* **EXERCISE DESCRIPTION**
Start at the line in the entries below that contains "2023年11月 (90, 1191)", stop at the line that contains "2023年8月 (87, 1281)", and output exactly the lines in that span, both ends included.

(Stored items)
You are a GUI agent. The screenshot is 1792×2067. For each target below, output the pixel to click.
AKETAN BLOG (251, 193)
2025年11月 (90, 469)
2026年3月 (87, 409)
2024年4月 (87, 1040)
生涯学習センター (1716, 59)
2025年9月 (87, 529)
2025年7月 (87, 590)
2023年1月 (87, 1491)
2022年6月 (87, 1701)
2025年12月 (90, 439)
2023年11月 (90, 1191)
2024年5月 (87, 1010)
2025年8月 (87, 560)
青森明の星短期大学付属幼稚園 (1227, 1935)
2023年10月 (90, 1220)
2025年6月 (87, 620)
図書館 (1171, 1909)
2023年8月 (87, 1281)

---

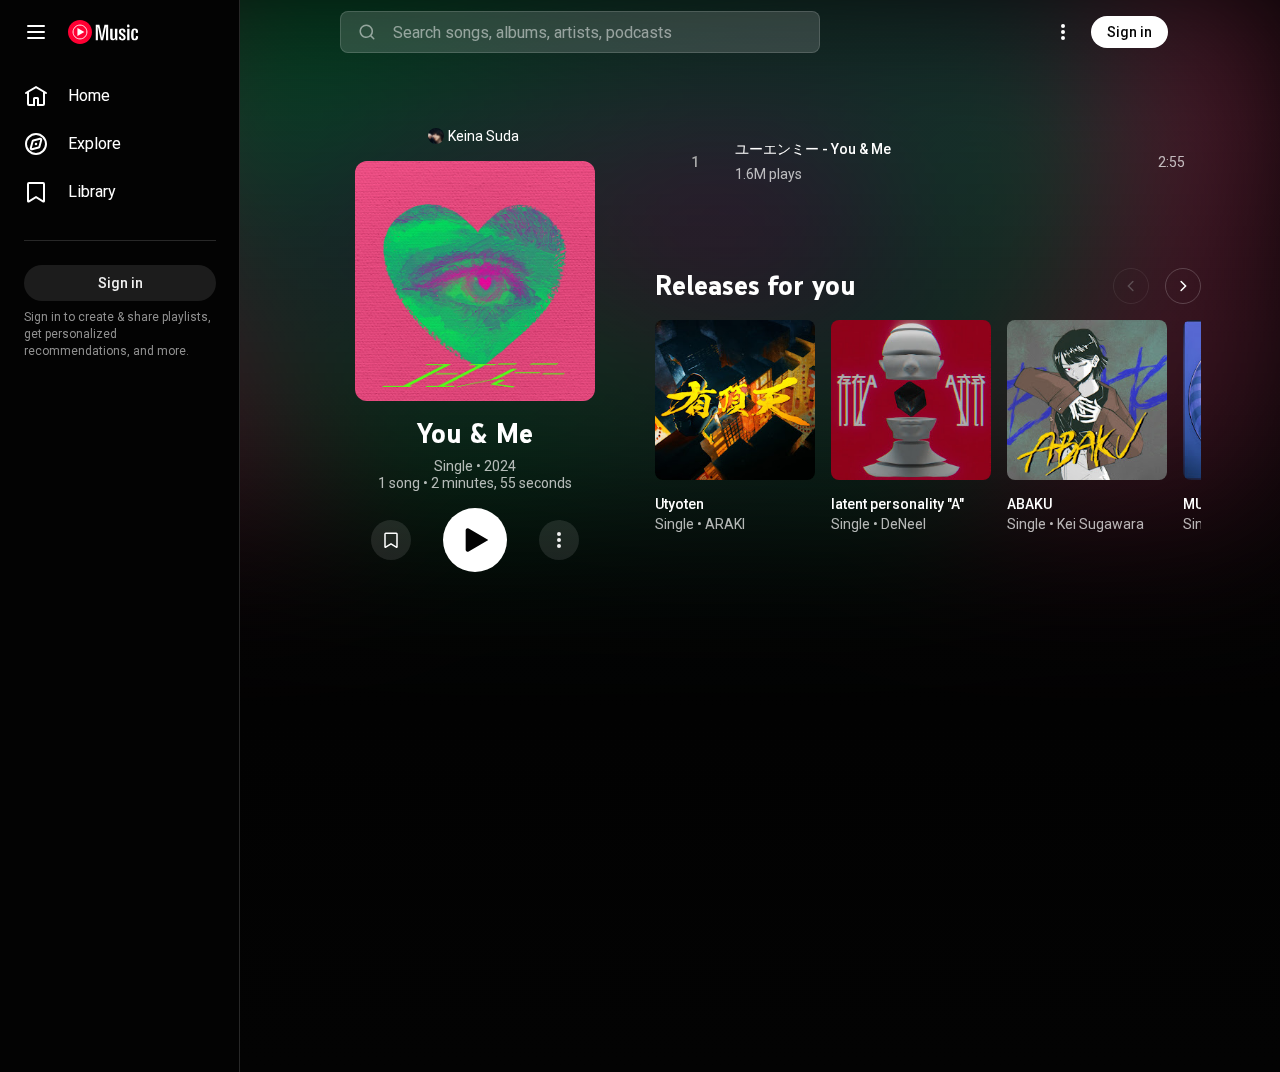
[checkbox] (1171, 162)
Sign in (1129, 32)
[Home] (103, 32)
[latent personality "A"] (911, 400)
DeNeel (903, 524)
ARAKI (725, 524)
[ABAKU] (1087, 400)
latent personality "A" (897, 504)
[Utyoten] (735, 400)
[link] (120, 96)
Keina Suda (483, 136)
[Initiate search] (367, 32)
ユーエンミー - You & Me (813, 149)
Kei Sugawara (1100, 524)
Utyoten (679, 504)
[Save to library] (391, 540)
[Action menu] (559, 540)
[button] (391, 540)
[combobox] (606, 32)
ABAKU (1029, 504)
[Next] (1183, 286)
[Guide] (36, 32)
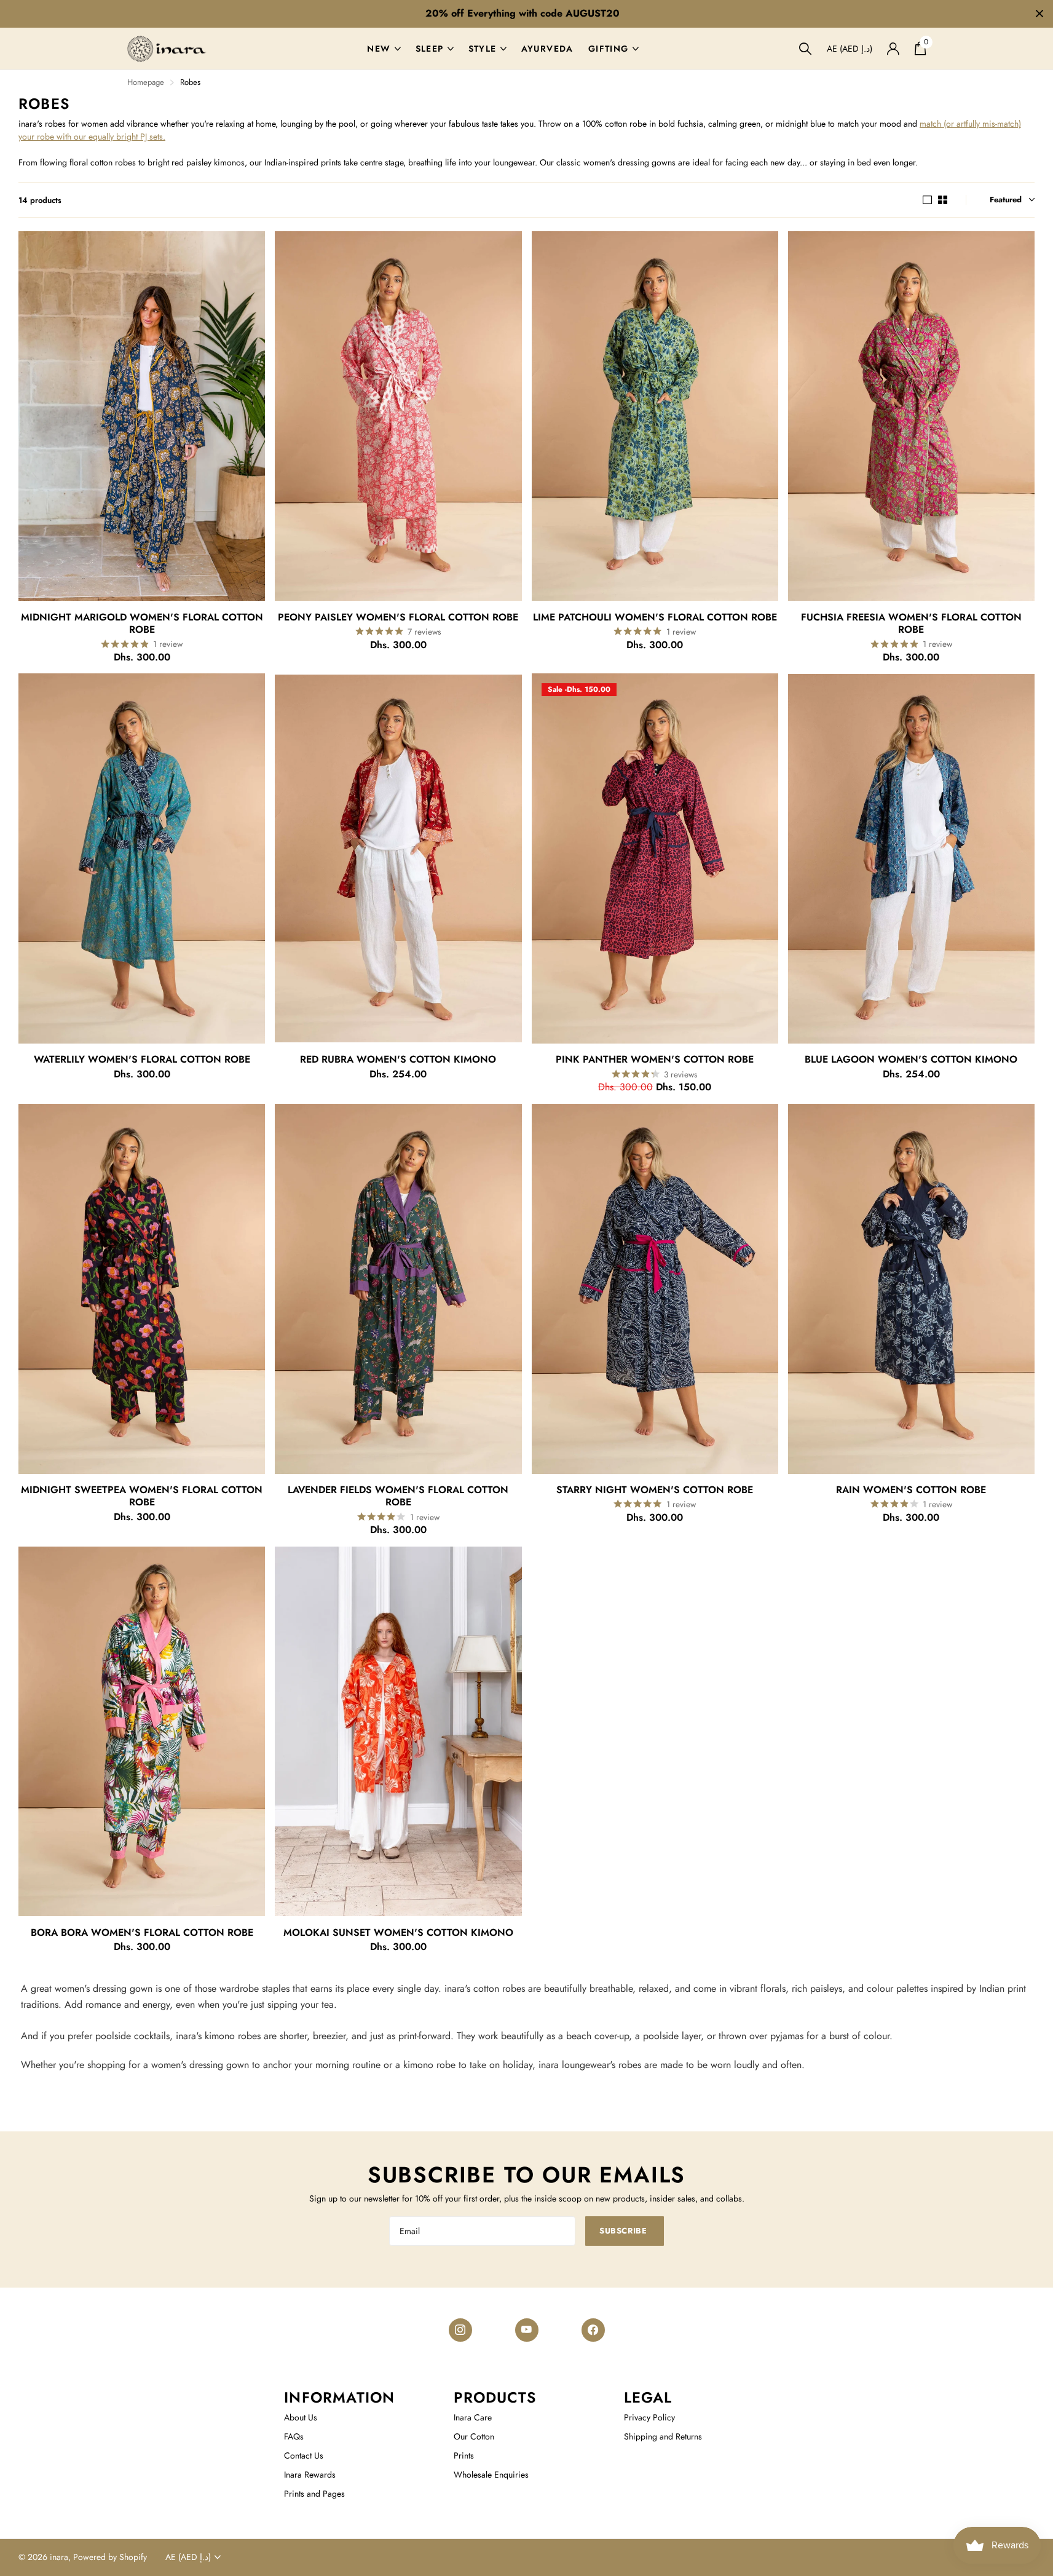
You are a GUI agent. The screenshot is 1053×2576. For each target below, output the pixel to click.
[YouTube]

* * *

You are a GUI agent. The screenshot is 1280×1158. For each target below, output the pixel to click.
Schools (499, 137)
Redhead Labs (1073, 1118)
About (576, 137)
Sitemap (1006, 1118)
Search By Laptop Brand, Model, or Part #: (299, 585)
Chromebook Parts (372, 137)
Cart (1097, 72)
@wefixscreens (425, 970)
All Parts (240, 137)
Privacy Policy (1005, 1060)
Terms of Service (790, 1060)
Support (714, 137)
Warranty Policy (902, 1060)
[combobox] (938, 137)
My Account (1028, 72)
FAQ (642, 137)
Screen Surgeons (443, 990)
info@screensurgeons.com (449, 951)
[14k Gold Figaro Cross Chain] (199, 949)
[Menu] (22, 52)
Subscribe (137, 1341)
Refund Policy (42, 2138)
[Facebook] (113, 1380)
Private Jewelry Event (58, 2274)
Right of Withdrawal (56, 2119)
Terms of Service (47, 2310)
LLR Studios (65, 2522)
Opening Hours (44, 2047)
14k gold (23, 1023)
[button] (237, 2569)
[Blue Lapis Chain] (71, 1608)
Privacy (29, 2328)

* **RESULT BELOW**
2023年11月 (90, 1191)
2024年5月 (87, 1010)
2025年8月 (87, 560)
青森明の星短期大学付属幼稚園 (1227, 1935)
2023年10月 (90, 1220)
2025年6月 (87, 620)
図書館 (1171, 1909)
2023年8月 (87, 1281)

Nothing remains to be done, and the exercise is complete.